小开

The starting point would be either of Herb Sutter's DDJ articles for either a single producer and consumer or multiple ones. The code he gives (in-line starting on the second page of each article) uses the C++0x style atomic<T> template type; which you can imitate using the Boost interprocess library.

The boost code is buried in the depths of the interprocess library, but having read through the appropriate header file (atomic.hpp) the implementations for the necessary compare-and-swap operations on the systems I am familiar with look sound.

小开

To the best of my knowledge, there is no such thing publicly available yet. One issue an implementor needs to solve is that you need a lock-free memory allocator, which exists, though I cannot seem to find the link right now.

小开

And then Intel Threading Building Blocks came. And for a time, it was good.

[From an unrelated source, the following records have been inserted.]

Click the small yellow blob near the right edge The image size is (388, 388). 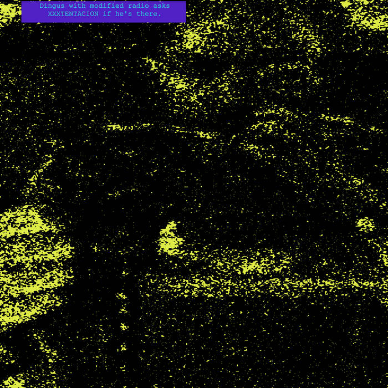365,224
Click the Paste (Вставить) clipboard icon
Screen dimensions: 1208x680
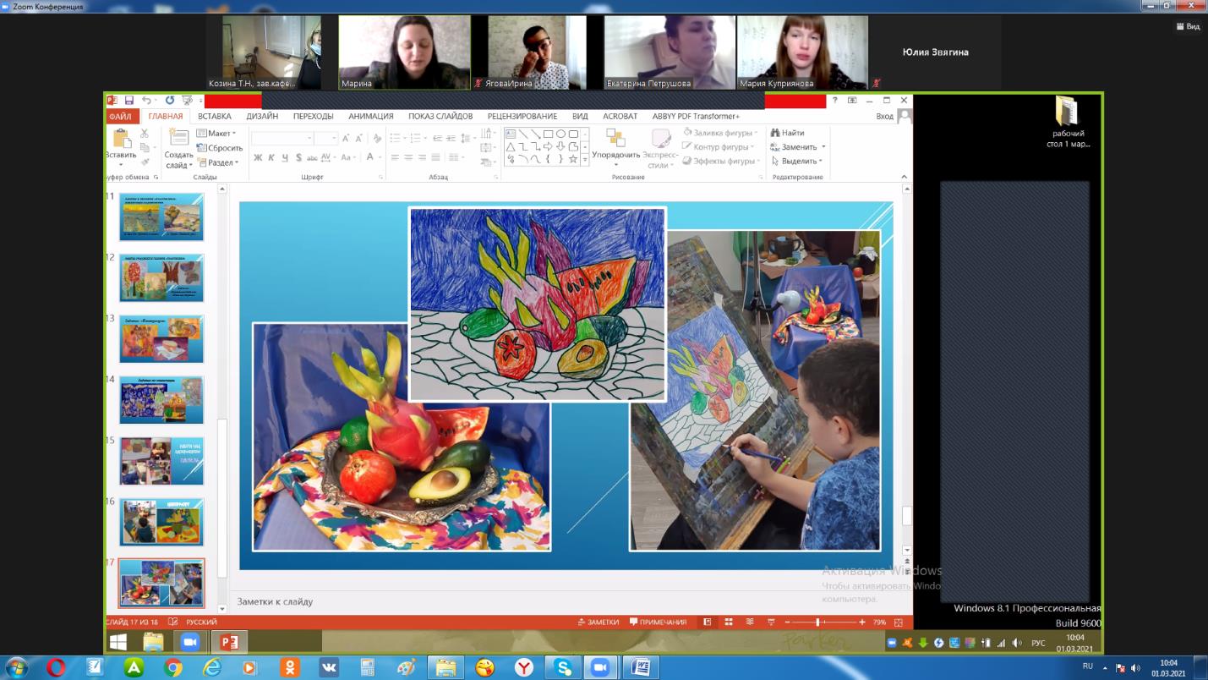121,140
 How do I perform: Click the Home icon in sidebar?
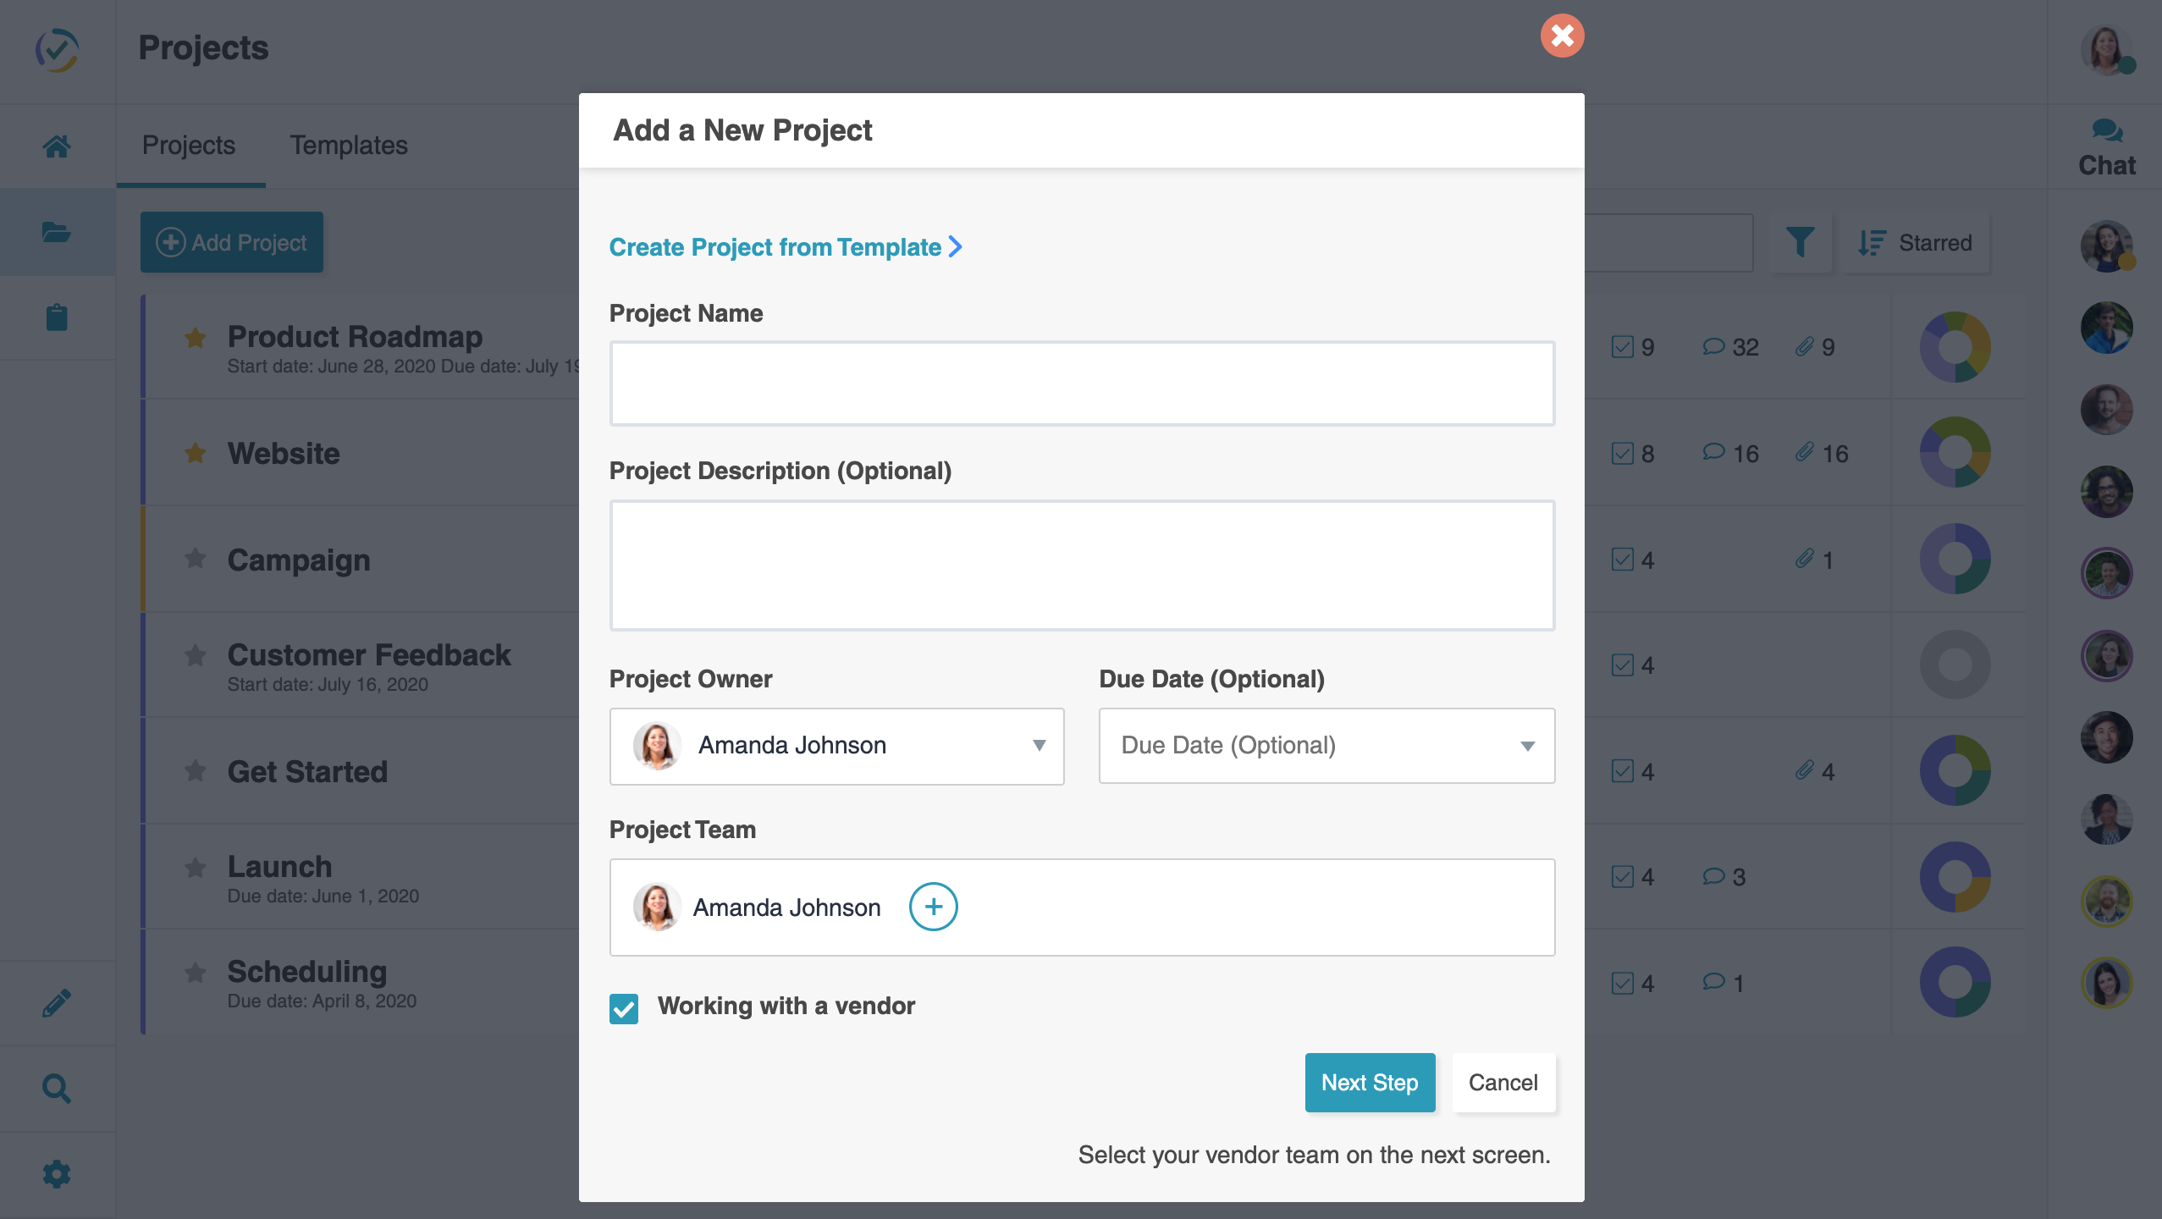point(57,146)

PS : you are looking for concurrent_queue and concurrent_hash_map

小开

After having checked most of the given answers, i can only state:

The answer is NO.

There is no such thing right that could be used right out of the box.

小开

boost.lockfree is an attempt to create c++ implementations of lockfree stack and fifo classes.

public git repository

小开

If you have a multiple-producer / single-consumer Queue/FIFO, you can easily make one LockFree using SLIST or a trivial Lock Free LIFO stack. What you do is have a second "private" stack for the consumer (which can also be done as a SLIST for simplicity or any other stack model you choose). The consumer pops items off the private stack. Whenever the private LIFO is exhasted, you do a Flush rather than Pop off the shared concurrent SLIST (grabbing the entire SLIST chain) and then walk the Flushed list in-order pushing items onto the private stack.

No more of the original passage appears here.